Бывают собеседники, которые, рассказывая о чем-нибудь, тут же машинально рисуют на клочке бумаги карту тех мест, где происходят события, планы городов, эскизы домов. Такие собеседники – всегда прекрасные рассказчики, обладающие завидной памятью и воображением. Таким собеседником и представляется мне Ивашкевич.
Пейзаж Ивашкевича сдержан, лишен лишних подробностей, кроме одной или двух существенно необходимых (к примеру, сухого дерева, определяющего внешне однообразный и замкнутый мир польского «кляштора» – монастыря).

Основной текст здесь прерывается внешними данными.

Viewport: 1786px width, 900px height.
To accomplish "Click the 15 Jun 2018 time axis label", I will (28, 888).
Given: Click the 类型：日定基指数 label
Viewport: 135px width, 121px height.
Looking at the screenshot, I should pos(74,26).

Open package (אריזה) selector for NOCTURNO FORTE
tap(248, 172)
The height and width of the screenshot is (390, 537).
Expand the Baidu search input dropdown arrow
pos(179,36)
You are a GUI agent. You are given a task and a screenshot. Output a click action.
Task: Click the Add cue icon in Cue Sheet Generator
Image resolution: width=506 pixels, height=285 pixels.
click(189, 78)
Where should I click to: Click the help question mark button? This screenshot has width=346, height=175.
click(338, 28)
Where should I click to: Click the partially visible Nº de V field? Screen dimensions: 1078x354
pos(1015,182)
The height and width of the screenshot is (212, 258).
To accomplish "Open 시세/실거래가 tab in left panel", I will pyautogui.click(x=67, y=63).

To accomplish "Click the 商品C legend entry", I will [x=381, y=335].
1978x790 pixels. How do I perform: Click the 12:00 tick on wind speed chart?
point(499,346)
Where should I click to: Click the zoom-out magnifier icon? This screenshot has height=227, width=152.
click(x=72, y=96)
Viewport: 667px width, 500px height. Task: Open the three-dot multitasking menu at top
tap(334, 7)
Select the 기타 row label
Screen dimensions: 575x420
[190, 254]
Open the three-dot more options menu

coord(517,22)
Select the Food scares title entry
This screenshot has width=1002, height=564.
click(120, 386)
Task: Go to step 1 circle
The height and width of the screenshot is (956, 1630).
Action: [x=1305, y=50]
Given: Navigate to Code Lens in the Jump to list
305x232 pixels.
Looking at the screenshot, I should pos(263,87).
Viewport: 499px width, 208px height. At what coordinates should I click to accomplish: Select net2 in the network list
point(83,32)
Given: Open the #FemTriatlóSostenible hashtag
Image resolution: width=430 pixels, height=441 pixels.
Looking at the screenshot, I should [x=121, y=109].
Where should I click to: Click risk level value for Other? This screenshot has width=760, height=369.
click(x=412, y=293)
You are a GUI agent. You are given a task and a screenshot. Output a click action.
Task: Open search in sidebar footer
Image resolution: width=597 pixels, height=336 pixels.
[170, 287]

Не для того, как и каждый писатель, пишет Ивашкевич, чтобы критики более или менее удачно пересказывали его вещи читателям. Давно надо отказаться от обычного у нас беспомощного разговора о творчестве писателя, от подмены его огромного, разнообразного, талантливо построенного мира людей, событий и мест школярскими пересказами. «Ивашкевич пишет, Ивашкевич говорит», – а раз он пишет и раз говорит, то потрудитесь слушать то, что он говорит сам, и читайте то, что написано им самим, не полагаясь на посредников. Пейте из чистого источника чистую воду, а не разбавленную сиропом или уксусом водицу переложений. Поэтому я не буду рассказывать от себя о вещах Ивашкевича. Читайте их. Они лежат перед вами. Я же предпочитаю хотя бы бегло рассказать об Ивашкевиче как о человеке и друге.
Ивашкевич – человек острый. Это – наблюдатель, склонный к иронии, великий и скромный патриот не только своей страны, а, если позволено так выразиться, патриот всего человечества, неутомимый скиталец и любитель испытывать жизнь в ее характерных формах. Временами я видел его утомленным, изредка – нежным, иногда суровым и взыскательным, но всегда терпимым к чужим человеческим свойствам.
Впервые я познакомился с Ивашкевичем в Москве в специфически полуофициальной обстановке. Но Ивашкевич легко и решительно снял ее мертвый налет тем, что сразу же заговорил со мной как старый и закадычный мой школьный товарищ, хотя в Киеве мы с Ивашкевичем не были знакомы.
Очевидно, у школьных товарищей взаимное понимание заложено с давних пор. Даже после многих лет разлуки они встречаются легко и непосредственно, как будто только вчера расстались на углу Крещатика и Фундуклеевской улицы или на пароходной пристани на Подоле.
Московские встречи были коротки. Я увидел Ивашкевича ближе и спокойнее в Италии, в Турине, на конгрессе Европейского сообщества писателей. Мы жили не в знойном и блесткой Турине, а в загородной безлюдной гостинице, в прохладных и наполненных душистым воздухом предгорьях Пьемонтских Альп. Однажды мы возвращались с Ивашкевичем с конгресса, где он произнес на французском языке большую речь о поляках-гарибальдийцах, участниках объединения Италии.
Я почему-то особенно ясно помню это наше возвращение в автобусе-пульмане, мелодично певшем на всех бесчисленных поворотах горной дороги. Утомленные жарой заросли роз и бегоний вдыхали в открытые окна пряный и усыпительный воздух, и мы вели странный разговор односложными фразами. Должно быть, от усталости. Я спрашивал, а Ивашкевич, помолчав, отвечал. Потом спрашивал Ивашкевич, а я, тоже помолчав, отвечал. Как будто бы каждый из нас говорил сам с собой.
Тогда-то Ивашкевич и сказал мне, что больше всего в жизни любит скитания и только после них – литературу.
И я подумал, что он недаром написал свой превосходный рассказ о Миклухо-Маклае.
Литературу он почему-то поставил на второе место. В словах Ивашкевича тут же, за окнами пульмана, как бы возникали быстролетные видения разных стран. Я внезапно ощущал почти физическую власть далеких и разнообразных пространств, сопровождающих нас в этой жизни, их таинственность, их новизну, свет и волшебство.
Мы бывали с Ивашкевичем на разных писательских собраниях и приемах (Ивашкевич – в качестве председателя – «презеса» союза литераторов Польши) – в обществе шумном и оживленном. Но только в усадьбе Ивашкевича, в его знаменитом Стависко около Варшавы, я как бы вошел в сердцевину Польши. В Стависко сохранились многие черты старопольской патриархальной жизни. Я ее совершенно не знал и только представлял себе по романам.